J'ai vu l'
Odyssée de Nolann du coup, je vais faire une petite critique fleuve, pour vous public, réjouissez-vous, nan n'applaudissez pas.
Je vais commencer par
les points négatifs :
- La musique, déjà dit, évidemment, non mais c'est quoi, ça encore? On a l'impression d'être dans la période creuse d'un technival dégueulasse par temps de pluie. Horrible. Limite, mettez rien, c'est mieux.
- Les puinchlines délivrées de façon hiératiques par des gens qui prennent la pose pour finalement, des citations dignes des pages inspi de Facebook. C'était dèjà ce qui m'avait repoussée dans Man of Steel, c'est marginalement mieux ici. Pareil, nan mais faites du muet, limite, hein, y'a pas à se faire du mal comme ça.
- l'aspect de réduction des personnages féminins, oui, il faut sélectionner, mais les personnages féminins de l'Odyssée, c'est quand même un point important, au point que la critique se demande si un ou plusieurs des auteurs de l'Odyssée aurait pu être une femme. Dommage. Avec ça l'effacement des Phéaciens, il faut couper, bien sûr, au vu de la duée du film et du matériel de base. Bon.
Les points positifs, j'en prends quelques uns mais globalement, je trouve que c'est une bonne adapatation, anglée, intéressante, intelligente et qui a fait des choix cohérents et intéressants.
Ulysse, le Vetéran en stres post traumatique, c'est, il me semble, un axe d"écriture et d'interprétation intéressant dans la veine des Ulysse pacisfistes post Première Guerre Mondiale (Giono, Joyce etc) qui est, en plus, une bonne appropriation du personnage dans le contexte des US et de l'Occident actuel. Tout y est, drogues et crise des opiacées, la dissociation, les crises de violences etc, on peut même
. Ulysse montré comme un gars brisé qui suit une idée fixe et, globalement, s'il sort de l'action, c'est comme un vélo, s'il s'arrête, il se casse la gueule définitivement.
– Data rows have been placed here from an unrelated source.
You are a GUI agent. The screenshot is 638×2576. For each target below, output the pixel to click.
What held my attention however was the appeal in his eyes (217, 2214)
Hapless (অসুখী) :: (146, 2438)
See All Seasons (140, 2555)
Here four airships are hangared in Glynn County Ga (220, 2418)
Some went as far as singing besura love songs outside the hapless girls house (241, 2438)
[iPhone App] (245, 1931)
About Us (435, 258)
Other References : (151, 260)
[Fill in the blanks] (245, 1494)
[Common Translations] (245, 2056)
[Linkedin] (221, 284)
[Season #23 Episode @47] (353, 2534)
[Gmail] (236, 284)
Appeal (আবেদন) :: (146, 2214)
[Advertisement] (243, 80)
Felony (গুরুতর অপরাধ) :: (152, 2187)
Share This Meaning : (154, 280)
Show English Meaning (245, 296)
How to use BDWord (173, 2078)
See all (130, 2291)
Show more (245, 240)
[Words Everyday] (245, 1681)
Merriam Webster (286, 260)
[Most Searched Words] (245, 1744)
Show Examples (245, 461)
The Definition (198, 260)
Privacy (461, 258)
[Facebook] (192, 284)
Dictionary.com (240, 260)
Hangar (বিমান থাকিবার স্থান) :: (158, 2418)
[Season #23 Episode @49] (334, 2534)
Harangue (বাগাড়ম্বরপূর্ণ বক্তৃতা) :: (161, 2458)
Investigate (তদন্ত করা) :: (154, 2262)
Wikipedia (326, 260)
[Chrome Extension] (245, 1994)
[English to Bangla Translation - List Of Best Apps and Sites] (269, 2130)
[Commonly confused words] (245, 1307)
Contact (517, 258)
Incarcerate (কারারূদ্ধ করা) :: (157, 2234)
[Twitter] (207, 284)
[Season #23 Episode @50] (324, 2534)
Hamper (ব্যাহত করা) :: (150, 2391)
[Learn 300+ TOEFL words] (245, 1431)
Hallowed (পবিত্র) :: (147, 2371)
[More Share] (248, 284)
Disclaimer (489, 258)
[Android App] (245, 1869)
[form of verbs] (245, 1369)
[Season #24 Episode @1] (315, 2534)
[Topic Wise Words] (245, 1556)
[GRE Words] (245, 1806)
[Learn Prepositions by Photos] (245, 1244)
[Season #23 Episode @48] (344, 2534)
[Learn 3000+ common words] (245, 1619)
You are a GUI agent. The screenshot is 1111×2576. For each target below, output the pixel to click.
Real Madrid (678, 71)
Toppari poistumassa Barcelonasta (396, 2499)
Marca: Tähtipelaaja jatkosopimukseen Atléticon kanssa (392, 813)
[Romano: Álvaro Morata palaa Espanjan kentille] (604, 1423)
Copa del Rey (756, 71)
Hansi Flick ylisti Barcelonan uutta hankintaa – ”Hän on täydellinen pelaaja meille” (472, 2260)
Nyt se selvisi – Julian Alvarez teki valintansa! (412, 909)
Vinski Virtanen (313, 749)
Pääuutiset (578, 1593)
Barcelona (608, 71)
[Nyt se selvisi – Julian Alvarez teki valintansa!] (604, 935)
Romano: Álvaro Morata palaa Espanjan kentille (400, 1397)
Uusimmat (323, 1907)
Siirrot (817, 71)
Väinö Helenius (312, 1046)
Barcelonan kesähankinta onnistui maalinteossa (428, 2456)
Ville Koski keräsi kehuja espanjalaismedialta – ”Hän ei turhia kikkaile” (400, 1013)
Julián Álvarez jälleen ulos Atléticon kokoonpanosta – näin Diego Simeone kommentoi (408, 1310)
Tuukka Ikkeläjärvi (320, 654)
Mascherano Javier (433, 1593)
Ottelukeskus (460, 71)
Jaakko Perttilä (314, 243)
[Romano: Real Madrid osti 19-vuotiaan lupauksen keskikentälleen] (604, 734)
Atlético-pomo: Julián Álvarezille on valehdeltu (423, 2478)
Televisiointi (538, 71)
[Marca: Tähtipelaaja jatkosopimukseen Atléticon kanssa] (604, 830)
Ce qui arrive, en fin de compte chez Calypso.
L'aspect taiseux d'Ulysse, ça paraît contre productif pour le héros du logos mais, j'ai trouvé qu'on en faisant quelque chose d'intéressant : comme la communiocation est souvent impossible avec les monstres ( bonne utilisation du monde monstrueux ou divin dans les îles, d'ailleurs, Vernant serait tout fier) et inutile avec les compagnons (ils se connaissent tellement bien que toute discussion est superflue, la proximité voire la promiscuité du navire étant super bien rendue par leur coquille de noix). Du coup toute la communication passe par les regards, les non dits, le langage corporel, les signes etc. La langue du texte du film est d'ailleurs très sèche, taillée jusqu'à l'os avec peu de vocabulaire, beaucoup de variations sur un même terme (retour = homecoming, pas return) ce qui lui confère définitivement une volonté d'englober, de généraliser, d'universaliser etc. Du coup, je comprends bien les critique de la traductrice Wilson, qui, si je ne me trompe, a fait l'inverse, préciser les termes etc. Et le jeu des acteurs permet une sacré économie de dialogues et d'échanges.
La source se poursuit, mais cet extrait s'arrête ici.